Effects of lithium perchlorate on the electrochemical performance of PVDF-HFP/CA composite-based solid-state electrolytes

Composite-based polymer electrolytes have attracted considerable attention due to their high ionic conductivity and excellent electrochemical performance in energy storage applications. This study explores the influence of Lithium Perchlorate (LiClO ₄ ) loading on the electrochemical performance of composite-based solid-state electrolytes (SSEs) based on a composite of poly(vinylidene fluoride-co-hexafluoropropylene) (PVDF-HFP) and 20% cellulose acetate (CA), referred to as PVDF-HFP/20%CA. Utilizing a solution casting method, four SSE samples were fabricated: a control (0% LiClO ₄ ) and three samples with varying LiClO ₄ concentrations (5%, 10%, and 15%).
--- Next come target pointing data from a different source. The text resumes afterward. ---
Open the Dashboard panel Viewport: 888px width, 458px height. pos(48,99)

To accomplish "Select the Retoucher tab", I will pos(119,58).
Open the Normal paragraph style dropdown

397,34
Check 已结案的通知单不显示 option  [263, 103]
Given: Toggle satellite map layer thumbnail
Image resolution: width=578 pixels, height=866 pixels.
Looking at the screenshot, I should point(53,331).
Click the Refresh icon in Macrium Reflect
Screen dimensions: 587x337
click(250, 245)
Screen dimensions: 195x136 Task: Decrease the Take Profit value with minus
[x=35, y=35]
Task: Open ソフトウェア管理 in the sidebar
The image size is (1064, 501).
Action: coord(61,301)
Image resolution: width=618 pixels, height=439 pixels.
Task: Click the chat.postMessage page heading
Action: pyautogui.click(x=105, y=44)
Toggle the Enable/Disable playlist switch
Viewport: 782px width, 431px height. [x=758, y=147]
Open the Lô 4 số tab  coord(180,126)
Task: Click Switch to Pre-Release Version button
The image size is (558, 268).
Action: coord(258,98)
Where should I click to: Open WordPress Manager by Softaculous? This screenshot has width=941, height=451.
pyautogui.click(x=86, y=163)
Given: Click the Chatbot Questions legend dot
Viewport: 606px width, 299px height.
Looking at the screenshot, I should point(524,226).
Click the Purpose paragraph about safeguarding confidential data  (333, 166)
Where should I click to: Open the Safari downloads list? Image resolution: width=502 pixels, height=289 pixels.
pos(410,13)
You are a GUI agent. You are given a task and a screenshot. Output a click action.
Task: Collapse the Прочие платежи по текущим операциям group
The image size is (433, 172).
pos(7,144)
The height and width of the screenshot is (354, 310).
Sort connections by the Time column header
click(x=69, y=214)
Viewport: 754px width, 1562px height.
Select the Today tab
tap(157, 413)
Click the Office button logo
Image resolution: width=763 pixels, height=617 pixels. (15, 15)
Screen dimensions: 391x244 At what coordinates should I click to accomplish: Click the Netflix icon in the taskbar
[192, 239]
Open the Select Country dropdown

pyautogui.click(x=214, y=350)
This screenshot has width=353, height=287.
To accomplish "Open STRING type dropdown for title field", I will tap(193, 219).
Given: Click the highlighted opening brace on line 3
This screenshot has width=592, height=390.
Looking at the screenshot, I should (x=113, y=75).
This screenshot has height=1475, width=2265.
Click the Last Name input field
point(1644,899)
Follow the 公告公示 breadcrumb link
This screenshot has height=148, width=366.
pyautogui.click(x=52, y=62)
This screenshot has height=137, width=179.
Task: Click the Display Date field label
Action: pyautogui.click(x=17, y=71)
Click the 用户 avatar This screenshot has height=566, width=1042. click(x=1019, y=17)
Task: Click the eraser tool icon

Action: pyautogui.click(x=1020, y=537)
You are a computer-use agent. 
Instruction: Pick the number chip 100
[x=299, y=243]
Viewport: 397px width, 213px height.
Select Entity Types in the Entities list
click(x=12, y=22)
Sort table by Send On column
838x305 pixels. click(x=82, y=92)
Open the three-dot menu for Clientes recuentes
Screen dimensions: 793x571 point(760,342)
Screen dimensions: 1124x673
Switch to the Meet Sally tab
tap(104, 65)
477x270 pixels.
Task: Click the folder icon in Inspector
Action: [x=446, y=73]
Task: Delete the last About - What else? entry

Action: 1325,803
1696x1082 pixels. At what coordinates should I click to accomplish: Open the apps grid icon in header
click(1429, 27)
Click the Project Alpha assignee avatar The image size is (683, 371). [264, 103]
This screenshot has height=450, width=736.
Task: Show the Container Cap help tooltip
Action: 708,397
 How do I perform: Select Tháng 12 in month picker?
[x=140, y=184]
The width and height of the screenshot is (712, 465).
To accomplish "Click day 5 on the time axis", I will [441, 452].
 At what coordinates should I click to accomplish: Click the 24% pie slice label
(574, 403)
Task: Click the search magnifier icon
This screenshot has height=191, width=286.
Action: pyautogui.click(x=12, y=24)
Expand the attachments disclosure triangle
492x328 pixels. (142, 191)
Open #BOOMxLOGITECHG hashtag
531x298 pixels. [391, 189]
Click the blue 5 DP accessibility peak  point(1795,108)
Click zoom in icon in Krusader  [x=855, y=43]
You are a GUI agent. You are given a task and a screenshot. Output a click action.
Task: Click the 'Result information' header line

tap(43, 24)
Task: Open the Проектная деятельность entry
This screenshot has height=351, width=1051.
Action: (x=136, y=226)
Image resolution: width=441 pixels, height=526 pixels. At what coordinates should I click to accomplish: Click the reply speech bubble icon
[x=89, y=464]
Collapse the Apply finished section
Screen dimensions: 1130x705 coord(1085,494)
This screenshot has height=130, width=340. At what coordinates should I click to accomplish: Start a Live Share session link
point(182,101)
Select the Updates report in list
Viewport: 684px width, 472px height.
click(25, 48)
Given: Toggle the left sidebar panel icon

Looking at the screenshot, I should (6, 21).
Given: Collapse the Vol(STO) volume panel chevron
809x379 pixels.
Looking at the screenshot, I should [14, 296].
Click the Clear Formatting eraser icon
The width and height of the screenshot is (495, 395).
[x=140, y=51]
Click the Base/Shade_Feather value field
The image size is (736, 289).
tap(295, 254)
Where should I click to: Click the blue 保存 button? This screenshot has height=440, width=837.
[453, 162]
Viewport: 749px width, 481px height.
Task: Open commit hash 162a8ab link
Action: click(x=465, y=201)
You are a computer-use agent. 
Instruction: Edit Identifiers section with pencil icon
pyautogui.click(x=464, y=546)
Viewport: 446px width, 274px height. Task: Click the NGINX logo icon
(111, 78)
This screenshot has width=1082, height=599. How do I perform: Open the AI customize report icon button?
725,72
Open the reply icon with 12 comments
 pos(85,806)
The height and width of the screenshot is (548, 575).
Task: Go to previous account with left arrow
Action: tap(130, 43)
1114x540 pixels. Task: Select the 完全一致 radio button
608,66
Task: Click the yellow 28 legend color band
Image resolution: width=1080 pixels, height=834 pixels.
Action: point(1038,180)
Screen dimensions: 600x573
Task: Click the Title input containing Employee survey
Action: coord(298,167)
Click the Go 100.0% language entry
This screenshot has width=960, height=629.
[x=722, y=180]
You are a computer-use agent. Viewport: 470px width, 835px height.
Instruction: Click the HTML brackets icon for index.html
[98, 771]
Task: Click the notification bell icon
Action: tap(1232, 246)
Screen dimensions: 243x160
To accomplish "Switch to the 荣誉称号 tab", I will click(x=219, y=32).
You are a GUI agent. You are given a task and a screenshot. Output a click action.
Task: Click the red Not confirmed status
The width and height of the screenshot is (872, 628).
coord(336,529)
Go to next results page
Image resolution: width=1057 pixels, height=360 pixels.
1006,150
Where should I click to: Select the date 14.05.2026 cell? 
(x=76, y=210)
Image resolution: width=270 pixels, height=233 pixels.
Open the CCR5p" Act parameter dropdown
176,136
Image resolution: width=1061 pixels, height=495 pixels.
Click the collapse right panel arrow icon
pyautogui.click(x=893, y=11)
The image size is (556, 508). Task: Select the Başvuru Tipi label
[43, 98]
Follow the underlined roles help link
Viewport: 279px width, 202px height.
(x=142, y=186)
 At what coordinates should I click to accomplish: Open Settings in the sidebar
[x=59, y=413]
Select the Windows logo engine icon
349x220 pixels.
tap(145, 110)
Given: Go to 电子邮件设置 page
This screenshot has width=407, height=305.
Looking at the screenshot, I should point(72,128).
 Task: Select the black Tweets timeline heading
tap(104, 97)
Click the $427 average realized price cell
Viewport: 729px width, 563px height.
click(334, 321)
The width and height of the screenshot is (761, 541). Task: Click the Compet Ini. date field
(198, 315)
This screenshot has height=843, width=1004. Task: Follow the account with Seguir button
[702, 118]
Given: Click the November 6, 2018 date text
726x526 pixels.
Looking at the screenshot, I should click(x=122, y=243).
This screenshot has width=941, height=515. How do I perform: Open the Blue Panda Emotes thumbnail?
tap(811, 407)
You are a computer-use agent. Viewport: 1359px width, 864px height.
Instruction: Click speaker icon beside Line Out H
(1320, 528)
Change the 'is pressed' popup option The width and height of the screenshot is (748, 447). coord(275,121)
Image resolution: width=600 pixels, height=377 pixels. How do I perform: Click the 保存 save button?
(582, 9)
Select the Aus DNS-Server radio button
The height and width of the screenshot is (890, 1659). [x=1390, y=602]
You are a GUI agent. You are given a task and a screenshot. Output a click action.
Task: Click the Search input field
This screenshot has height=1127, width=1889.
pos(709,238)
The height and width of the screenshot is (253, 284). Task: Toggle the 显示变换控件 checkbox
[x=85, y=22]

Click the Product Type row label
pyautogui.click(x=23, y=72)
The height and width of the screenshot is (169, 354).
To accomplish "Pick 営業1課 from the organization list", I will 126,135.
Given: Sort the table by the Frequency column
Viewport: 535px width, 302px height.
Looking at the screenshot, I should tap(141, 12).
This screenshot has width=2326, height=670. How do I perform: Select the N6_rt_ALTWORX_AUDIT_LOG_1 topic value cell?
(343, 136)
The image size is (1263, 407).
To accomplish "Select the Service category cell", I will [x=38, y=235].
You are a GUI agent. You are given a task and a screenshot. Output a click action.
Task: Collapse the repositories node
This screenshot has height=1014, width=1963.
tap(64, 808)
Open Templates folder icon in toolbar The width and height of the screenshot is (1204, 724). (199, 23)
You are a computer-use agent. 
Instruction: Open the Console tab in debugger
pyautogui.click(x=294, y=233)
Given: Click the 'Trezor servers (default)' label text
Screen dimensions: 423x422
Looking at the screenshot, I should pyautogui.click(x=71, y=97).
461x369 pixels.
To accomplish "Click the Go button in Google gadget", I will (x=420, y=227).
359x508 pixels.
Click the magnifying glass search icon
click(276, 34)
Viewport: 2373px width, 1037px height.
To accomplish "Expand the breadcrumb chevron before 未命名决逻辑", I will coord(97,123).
Comprehensive characterizations, including scanning electron microscopy (SEM), Fourier-transform infrared (FTIR), physical characterization, and electrochemical impedance spectroscopy (EIS) were conducted to assess the impact of LiClO ₄ on the composites. The Nyquist plot and DC ionic conductivity analysis further validate the superior performance of PH20CA-15Li (PVDF-HFP/20% cellulose acetate with 15% LiClO ₄ ), with ionic conductivity increasing from 1.15 × 10 ⁻⁶   S cm ⁻¹ for the control sample to 3.7 × 10 ⁻⁶   S cm ⁻¹ . Loss Tangent and Cyclic Voltammetry analyses underscore the dynamic electrochemical behavior and stability of PH20CA-15Li, with the voltage window expanding from 0.996 V in the control sample to 1.398 V, highlighting its enhanced dielectric properties and energy storage capabilities. Electrolyte uptake and porosity analyses reveal a decrease in both parameters with increased LiClO ₄ content, suggesting a trade-off between electrochemical performance and physical properties. SEM and FTIR analyses show structural and chemical changes, confirming the interaction between LiClO ₄ and the composite matrix. The study concludes that 15% LiClO ₄ loading optimally balances conductivity with physical properties, making it a promising candidate for advanced solid-state electrolyte applications.